There are a couple of ways clients expose UDS support. One is to use a
URI scheme like unix or http+unix and provide the path to the socket
as the URI authority:

http+unix://%2Fpath%2Fto%2Fsocket/socket.sock/path?query

This is a slight abuse of notation since Unix sockets are a transport,
rather than an application-level concern; additionally, neither scheme
has no IANA registration.

Another solution is to provide the UDS path out-of-band, as in this
example from curl's man page:

curl --unix-socket socket-path https://example.com

This is cleaner since it gives us a principled way to derive the Host
header (typically localhost) and doesn't stuff transport details into
the URI. It's also easier for end users to convert an existing
localhost call to UDS. I think this is my preferred approach.

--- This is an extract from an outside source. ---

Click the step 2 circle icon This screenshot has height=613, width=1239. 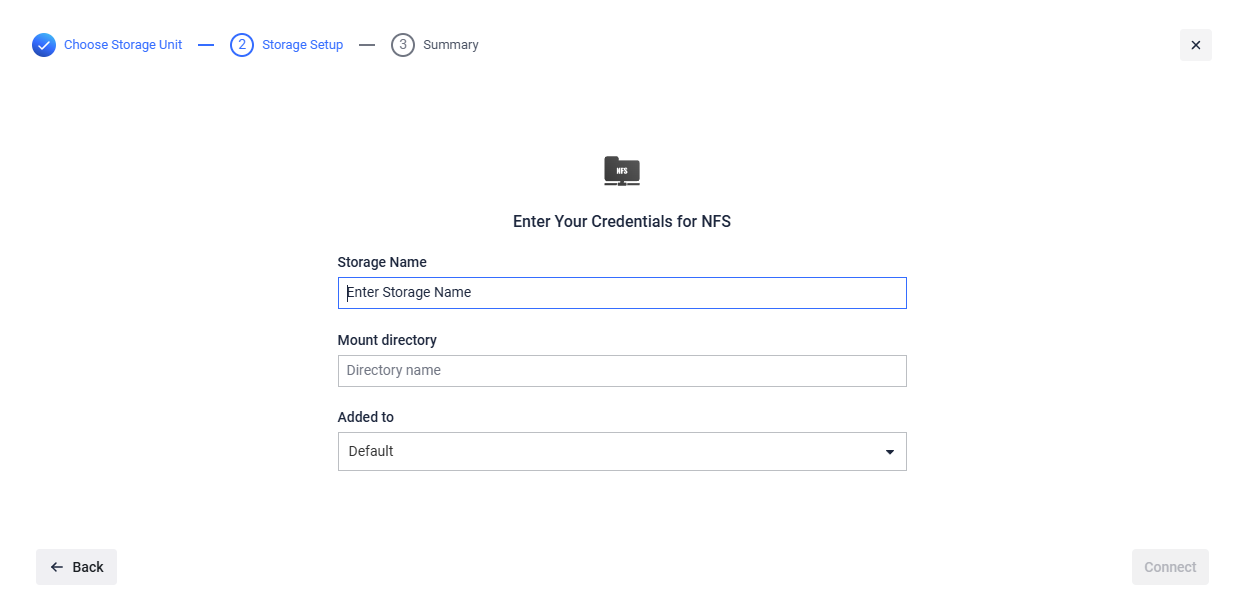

The main
question is which of the many config types should expose this option.
RequestConfig seems reasonable, but there's also ConnectionConfig and
SocketConfig.

IMPLEMENTATION

There are two options here: the JDK16 standard library, and
JUnixSocket. I think we should do basically what we did for ALPN
before JDK 1.8 Maintenance Release 3: model JUnixSocket as an optional
dependency, use reflection to check for both implementations, and fail
if neither one can be found. For JDK16 support we have the option of
vending a multi-release jar, but this would add significant build-time
complexity with little clear benefit over a MethodHandle set in a
static initializer (this approach has equivalent performance to static
linkage, for example).

ASYNC

According to my research, JDK16 and JUnixSocket both support
non-blocking IO through the usual NIO abstractions like SocketChannel
and Selector.

SOCKET TYPES

There are two types of Unix domain sockets. AF_UNIX is supported
pretty much everywhere (even Windows) and is accessed as a file on the
filesystem. Linux additionally offers abstract Unix domain sockets,
which are accessed through a special namespace. Only AF_UNIX is
supported by JDK16, so this feature would require JUnixSocket. I
recommend only supporting AF_UNIX for the time being, since I'm not
aware of any other HttpComponents features that are non-portable (such
as epoll support).

INTERACTIONS

UDS support would need to work correctly with connection pooling,
route modeling, and existing features like proxy support.
Additionally, any code that assumes that the remote address is an
InetAddress or InetSocketAddress may need to be adjusted. Finally,
features like request logging and debug logging may need to account
for the possibility of a UDS connection.